One of the difficulties of HL7v3 messaging is getting around the fact that it is a messaging standard, not a data standard. While a messaging standard is a good suggestion as to what a data model should look like, it is not a data model. Much of the information in an HL7v3 message carries information related to validation and acting upon data.
As part of my PostgreSHR work, I have analyzed the 12 sets of health data (identified via CHI standards) and devised (what I think) is a nice schema that facilitates the storage and retrieval of data in a somewhat normalized form:I'll describe more about this as I continue my implementation of the PostgreSHR project. Anyways, I've devised a very simple query strategy for this type of schema that I think will work quite well (will keep you posted if this actually works).
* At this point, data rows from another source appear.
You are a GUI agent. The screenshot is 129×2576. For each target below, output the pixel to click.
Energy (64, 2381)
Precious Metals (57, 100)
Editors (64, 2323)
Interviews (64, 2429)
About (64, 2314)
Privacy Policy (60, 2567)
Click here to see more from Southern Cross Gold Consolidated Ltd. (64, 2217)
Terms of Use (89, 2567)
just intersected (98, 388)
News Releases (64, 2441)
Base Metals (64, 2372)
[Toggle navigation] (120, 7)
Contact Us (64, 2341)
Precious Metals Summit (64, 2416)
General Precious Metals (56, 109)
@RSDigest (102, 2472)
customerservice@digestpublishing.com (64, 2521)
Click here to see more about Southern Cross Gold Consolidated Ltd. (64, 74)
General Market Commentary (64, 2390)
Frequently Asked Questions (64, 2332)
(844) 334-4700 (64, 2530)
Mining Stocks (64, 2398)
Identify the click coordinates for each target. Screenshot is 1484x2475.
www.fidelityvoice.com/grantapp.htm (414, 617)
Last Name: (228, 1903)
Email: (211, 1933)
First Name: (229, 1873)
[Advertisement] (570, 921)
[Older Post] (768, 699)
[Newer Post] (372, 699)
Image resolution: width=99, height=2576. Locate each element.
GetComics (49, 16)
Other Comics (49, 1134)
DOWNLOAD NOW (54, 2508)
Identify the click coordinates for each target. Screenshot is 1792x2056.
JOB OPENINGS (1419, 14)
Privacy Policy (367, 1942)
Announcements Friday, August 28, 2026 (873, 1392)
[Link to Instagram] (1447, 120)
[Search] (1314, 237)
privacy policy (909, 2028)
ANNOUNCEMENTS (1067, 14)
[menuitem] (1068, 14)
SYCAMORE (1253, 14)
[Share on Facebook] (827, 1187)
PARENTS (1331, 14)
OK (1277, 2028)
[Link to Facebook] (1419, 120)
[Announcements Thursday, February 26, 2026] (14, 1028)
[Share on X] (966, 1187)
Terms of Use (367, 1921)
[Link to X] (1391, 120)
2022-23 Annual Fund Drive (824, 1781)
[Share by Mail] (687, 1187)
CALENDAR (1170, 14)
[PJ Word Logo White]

Basically, within PostgreSHR, all incoming messages (from any format) are canonicalized into an object model that loosely maps to these tables. When querying the PostgreSHR data store, I plan on having prototypical components populated and passed to the query manager service.
To explain that, think of a message as conveying a health service event that is made up of components which participate in the whole. For example, a referral. A referral is a health service event that is comprised of a target of record, attestor, author, document, etc... components. When the persistence service writes messages to this schema, it uses a component persister to read the data from the components and put them into a relational form (ie: the RDBMS). When querying I hope to use a similar process, only in reverse (ie: instead of writing to the DB, the function will intersect result sets).
For example, say I persist a referral that is made up of these components:Component | Relation to Container | Data |
Client | TargetOf Referral | 1: John Smith |
HealthcareWorker | AuthorOf Referral | 2: Dr. James D. Nephrologist |
HealthcareWorker | AttestorOf Referral | 2: Dr. James D. Nephrologist |
Document | SubjectOf Referral | Blah blah blah blah... |
ProvisionRequest | SubjectOf Referral | See an oncologist... |
Later on, when someone queries the message the registry service creates a component data like this:
Component | Relation to Container | Data |
Client | TargetOf Referral | 1: John Smith |
HealthcareWorker | AuthorOf Referral | 2: Dr. James D. Nephrologist |
The component query classes will use the data to construct a series of selects and intersects. So the algorithm is as follows:
FOREACH COMPONENT IN QUERY CONTAINER
FIND THE COMPONENT QUERY CREATOR
EXECUTE THE QUERY CREATOR
INTERSECT RESULTS
END FOREACH
Through each iteration, the following query is built:
I1 :
SELECT * FROM FIND_HSR_BY_CLNT_PTCPTN(1, 256)
I2:
SELECT * FROM FIND_HSR_BY_CLNT_PTCPTN(1,256)
INTERSECT ALL
SELECT * FROM FIND_HSR_BY_PTCPT_PTCPTN(1, 32678)
By executing the query in this manner, each intersection with a subsequent result set is smaller and smaller. So long as PostgreSHR is indexed correctly ( and methinks it is) I should see significant performance from at least the document registration components (the component de-persisting is something to be desired but that is for a later post).
Anyways, its late and I'm going crazy from thinking of how to optimize this. I guess this will be my task over the next few days.